SELECTED PASSAGE:
Skip to main content

PostgreSQL storage

PostgreSQL serves as Chive's primary index storage for eprints, reviews, and metadata. All tables store indexes only, never source data.

AT Protocol compliance

Index semantics

All user data tables use _index suffix to emphasize they are indexes, not authoritative storage:

TablePurpose
eprints_indexEprint metadata (title, abstract, keywords)
eprint_versions_indexEprint version metadata (version number, changes)
authors_indexAuthor profiles (name, bio, affiliations)
reviews_indexReview comments (threaded discussions)
endorsements_indexEndorsements (methods, results, overall)
user_tags_indexUser-contributed tags (folksonomy)
citations_indexExtracted and user-curated citations
related_works_indexUser-curated related paper links
personal_graph_nodes_indexPersonal graph nodes (collections, items)
collection_edges_indexCollection membership and hierarchy edges
annotations_indexInline text annotations
entity_links_indexEntity links on reviews and annotations

PDS source tracking

Every index table tracks its source PDS:

ColumnDescription
pds_urlURL of the PDS where the record lives
indexed_atWhen Chive indexed this record
last_synced_atLast successful sync with PDS

This enables staleness detection and re-indexing.

No blob data

Chive never stores blob data (PDFs, images). Only BlobRef CIDs:

pdf_blob_cid TEXT,       -- CID pointing to blob in user's PDS
pdf_blob_mime_type TEXT, -- MIME type
pdf_blob_size BIGINT -- Size in bytes

Blobs are fetched on-demand from the user's PDS and optionally cached.

DATASET RECORDS:
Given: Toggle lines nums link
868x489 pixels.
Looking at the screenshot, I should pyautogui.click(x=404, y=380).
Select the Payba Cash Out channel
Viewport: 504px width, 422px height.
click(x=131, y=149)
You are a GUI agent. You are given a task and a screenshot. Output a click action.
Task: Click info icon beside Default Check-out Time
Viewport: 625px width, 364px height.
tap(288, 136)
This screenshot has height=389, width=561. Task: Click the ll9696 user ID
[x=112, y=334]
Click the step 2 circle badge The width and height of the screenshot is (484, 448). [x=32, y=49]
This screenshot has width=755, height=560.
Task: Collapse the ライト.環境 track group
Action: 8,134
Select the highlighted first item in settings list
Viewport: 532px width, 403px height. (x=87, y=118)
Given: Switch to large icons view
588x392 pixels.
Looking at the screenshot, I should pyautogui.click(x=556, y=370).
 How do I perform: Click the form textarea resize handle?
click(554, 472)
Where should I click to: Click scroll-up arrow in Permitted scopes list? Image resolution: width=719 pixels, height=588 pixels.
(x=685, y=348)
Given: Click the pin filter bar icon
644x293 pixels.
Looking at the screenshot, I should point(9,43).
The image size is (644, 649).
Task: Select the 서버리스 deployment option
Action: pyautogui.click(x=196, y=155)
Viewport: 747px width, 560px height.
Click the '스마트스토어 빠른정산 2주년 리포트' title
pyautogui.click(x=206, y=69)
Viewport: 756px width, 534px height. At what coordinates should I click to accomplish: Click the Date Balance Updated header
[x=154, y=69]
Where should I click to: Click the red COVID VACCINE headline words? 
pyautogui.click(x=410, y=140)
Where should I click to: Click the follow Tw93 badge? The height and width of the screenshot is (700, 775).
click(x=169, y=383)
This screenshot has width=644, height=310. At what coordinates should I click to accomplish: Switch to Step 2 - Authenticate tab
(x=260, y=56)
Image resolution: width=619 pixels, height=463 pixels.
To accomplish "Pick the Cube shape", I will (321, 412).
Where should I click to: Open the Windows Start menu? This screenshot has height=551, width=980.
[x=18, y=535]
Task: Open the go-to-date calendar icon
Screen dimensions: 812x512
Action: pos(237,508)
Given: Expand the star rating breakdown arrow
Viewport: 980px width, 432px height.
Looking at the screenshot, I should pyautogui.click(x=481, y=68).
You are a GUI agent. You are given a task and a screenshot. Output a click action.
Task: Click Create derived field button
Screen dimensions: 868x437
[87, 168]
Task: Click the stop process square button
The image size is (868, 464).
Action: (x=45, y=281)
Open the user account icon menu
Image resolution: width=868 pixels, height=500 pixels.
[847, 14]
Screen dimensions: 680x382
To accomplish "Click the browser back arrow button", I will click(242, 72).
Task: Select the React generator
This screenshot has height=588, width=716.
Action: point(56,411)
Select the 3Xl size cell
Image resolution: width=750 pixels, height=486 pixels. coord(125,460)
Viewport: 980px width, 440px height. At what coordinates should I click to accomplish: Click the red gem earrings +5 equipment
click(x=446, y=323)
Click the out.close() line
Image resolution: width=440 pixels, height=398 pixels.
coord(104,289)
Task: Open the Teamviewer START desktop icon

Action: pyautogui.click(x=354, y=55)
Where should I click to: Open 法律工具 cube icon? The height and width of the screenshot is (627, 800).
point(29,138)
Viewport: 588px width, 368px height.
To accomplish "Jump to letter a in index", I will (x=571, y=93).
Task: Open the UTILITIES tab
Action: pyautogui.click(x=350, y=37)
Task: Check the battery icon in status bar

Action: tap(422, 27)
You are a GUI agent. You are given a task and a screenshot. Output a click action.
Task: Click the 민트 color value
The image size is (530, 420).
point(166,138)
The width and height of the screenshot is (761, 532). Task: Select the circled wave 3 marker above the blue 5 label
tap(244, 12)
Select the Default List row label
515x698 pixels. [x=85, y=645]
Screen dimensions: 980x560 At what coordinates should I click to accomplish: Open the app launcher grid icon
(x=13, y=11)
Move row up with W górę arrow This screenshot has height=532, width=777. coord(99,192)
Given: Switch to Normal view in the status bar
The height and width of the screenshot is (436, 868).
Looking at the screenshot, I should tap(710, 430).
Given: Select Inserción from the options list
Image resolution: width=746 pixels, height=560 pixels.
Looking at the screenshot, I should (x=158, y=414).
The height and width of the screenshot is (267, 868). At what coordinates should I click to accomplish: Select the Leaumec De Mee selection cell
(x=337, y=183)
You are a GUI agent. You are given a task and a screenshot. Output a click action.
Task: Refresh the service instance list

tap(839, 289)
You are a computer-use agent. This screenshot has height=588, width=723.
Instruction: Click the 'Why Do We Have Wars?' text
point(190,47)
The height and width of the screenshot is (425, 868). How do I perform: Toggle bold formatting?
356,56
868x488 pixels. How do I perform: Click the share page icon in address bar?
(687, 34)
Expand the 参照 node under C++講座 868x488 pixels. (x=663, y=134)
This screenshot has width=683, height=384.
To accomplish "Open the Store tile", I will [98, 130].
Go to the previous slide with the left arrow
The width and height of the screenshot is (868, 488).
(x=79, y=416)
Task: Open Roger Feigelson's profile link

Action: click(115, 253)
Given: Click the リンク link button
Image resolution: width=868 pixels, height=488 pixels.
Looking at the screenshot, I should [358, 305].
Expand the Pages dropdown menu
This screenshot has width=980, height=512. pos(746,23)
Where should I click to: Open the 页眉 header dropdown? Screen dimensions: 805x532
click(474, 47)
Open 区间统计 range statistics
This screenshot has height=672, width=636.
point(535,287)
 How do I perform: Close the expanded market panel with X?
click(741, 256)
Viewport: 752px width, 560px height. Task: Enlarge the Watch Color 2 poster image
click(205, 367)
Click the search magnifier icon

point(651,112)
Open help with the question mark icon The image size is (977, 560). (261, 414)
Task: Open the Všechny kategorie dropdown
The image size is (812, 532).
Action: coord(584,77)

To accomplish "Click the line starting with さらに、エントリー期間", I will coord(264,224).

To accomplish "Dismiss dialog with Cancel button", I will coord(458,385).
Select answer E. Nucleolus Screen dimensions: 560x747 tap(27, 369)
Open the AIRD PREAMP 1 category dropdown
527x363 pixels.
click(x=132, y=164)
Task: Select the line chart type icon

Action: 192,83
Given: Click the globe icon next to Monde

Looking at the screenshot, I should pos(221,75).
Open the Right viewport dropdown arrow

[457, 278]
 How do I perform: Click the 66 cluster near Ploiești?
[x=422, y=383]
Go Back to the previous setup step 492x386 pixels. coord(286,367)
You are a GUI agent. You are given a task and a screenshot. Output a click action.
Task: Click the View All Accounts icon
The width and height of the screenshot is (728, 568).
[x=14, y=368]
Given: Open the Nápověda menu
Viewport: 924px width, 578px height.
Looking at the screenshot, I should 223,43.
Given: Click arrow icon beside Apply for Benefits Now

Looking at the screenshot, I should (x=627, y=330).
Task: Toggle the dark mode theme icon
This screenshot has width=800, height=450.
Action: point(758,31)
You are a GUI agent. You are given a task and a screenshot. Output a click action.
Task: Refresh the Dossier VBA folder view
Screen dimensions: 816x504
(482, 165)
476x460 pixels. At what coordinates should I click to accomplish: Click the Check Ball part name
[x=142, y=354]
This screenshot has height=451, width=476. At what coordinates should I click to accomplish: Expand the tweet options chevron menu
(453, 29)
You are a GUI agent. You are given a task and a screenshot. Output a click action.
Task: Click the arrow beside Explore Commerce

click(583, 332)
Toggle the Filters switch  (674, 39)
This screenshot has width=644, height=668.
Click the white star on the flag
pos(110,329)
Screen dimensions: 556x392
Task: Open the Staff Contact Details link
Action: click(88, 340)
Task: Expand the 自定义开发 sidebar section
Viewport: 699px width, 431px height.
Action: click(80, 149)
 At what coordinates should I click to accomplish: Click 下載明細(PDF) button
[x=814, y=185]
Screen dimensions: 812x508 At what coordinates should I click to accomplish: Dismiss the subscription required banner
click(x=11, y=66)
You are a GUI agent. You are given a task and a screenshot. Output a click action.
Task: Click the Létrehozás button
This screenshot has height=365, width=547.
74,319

PROBLEMS:
a - Reproduce word for word the part of the PostgreSQL storage page that opens with the words containing "TablePurpose" and closes with "(name, bio, affiliations)".
b - Based on the PostgreSQL storage page, say yes or no to each statement below, and quote the words of the page that decide it. (i) Chive keeps PDF files in its PostgreSQL tables. (ii) Every index table records which PDS its data comes from. (iii) Blobs are fetched from the user's PDS when needed.
c - Answer these questions from the PostgreSQL storage page:
(i) What suffix do all user data tables use?
(ii) What does tracking the source PDS make possible?
(iii) In what unit is pdf_blob_size measured?

THE RESPONSES:
a -
TablePurpose
eprints_indexEprint metadata (title, abstract, keywords)
eprint_versions_indexEprint version metadata (version number, changes)
authors_indexAuthor profiles (name, bio, affiliations)

b -
(i) No: "Chive never stores blob data (PDFs, images)."
(ii) Yes: "Every index table tracks its source PDS"
(iii) Yes: "Blobs are fetched on-demand from the user's PDS and optionally cached."

c -
(i) _index
(ii) Staleness detection and re-indexing
(iii) Bytes